# [THE RECORDS]

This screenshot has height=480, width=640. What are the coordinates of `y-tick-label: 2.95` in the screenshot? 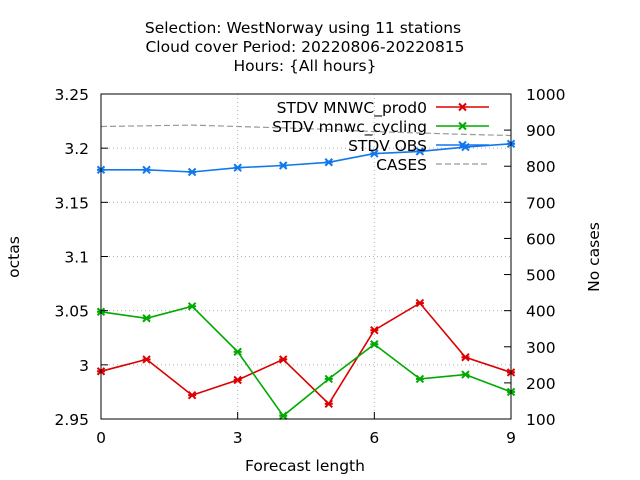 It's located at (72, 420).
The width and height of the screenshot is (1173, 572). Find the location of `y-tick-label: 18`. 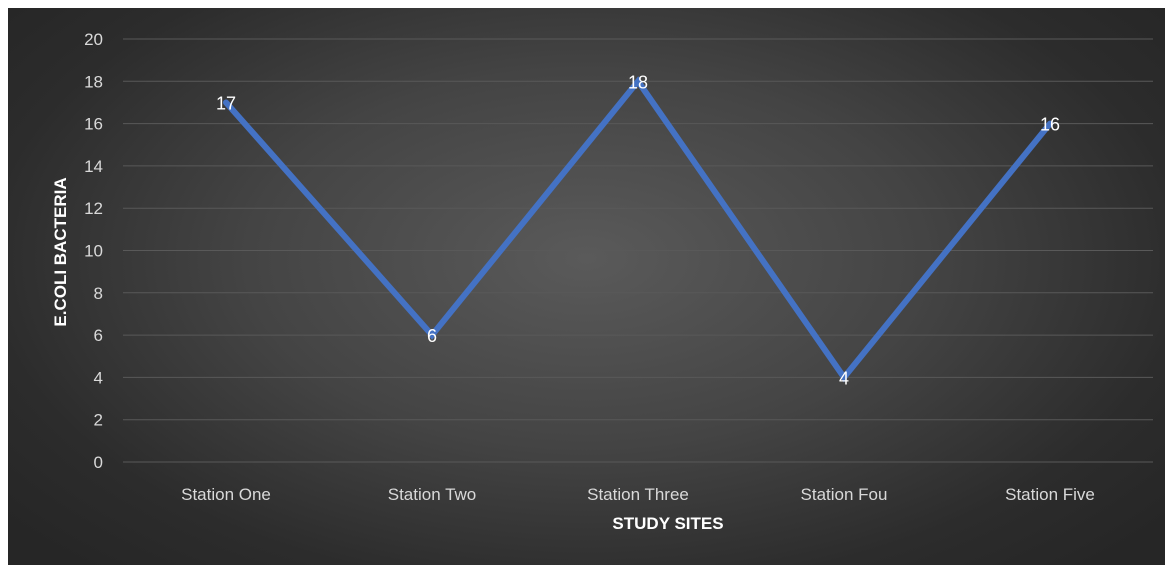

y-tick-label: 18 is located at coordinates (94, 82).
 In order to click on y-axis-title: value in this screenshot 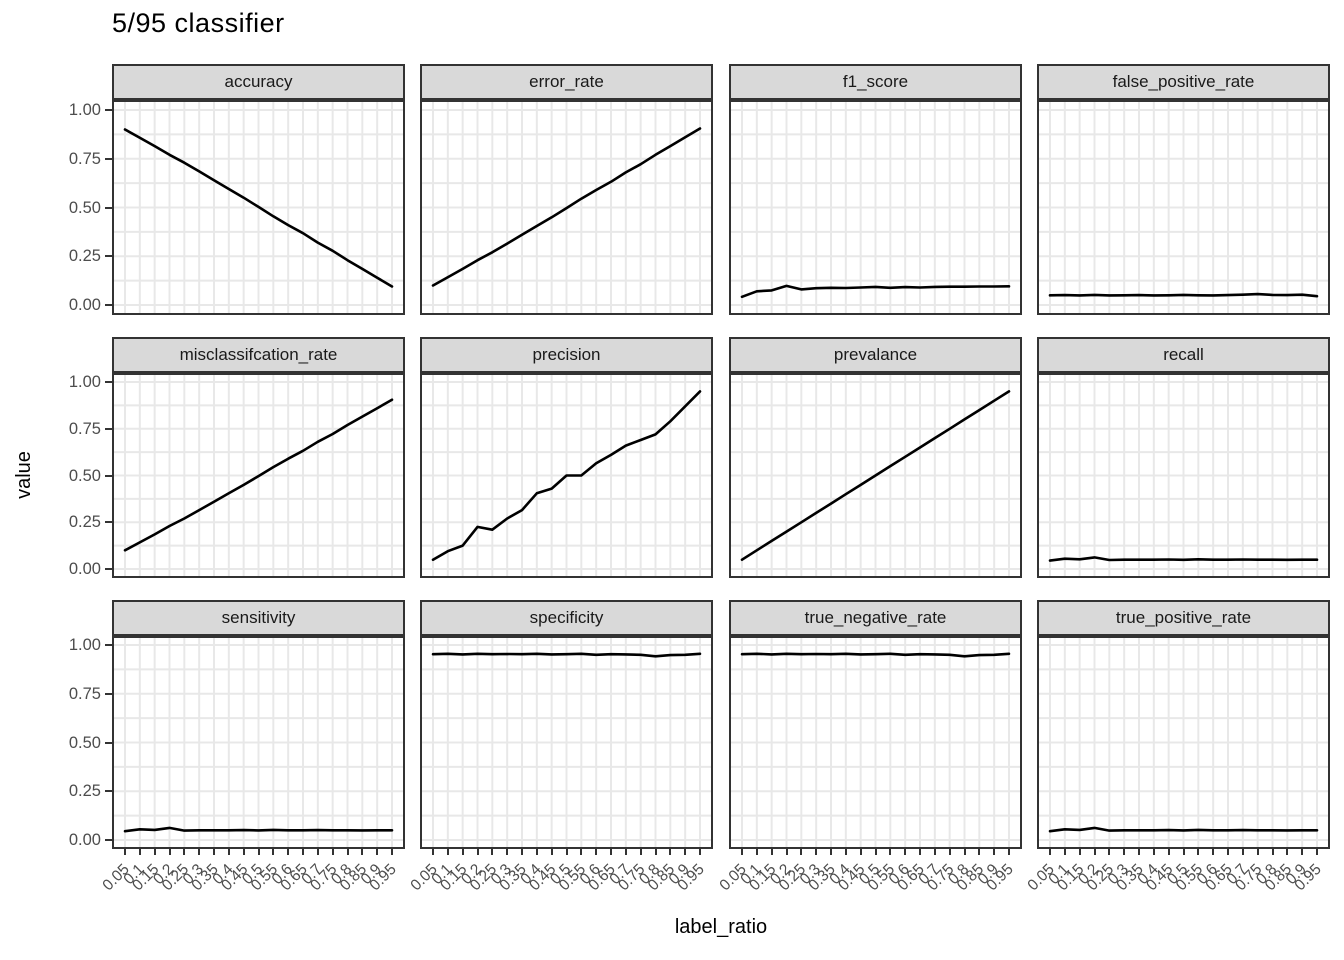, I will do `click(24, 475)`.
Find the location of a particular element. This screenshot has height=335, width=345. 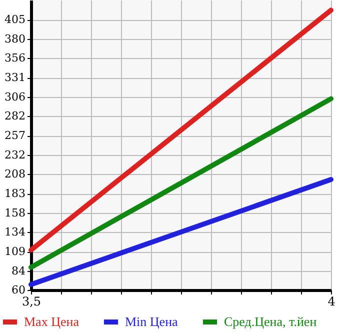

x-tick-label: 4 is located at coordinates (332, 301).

# [WORK TO BE COMPLETED]
Rewrite the lines from the one with "Find the location of a" through the end of the items, changing "particular" to "specific" and leaving everything else as it is. Omit the pictures from your answer.

# [OUTPUT FOR THIS TASK]
Find the location of a specific element. This screenshot has height=335, width=345. 

x-tick-label: 4 is located at coordinates (332, 301).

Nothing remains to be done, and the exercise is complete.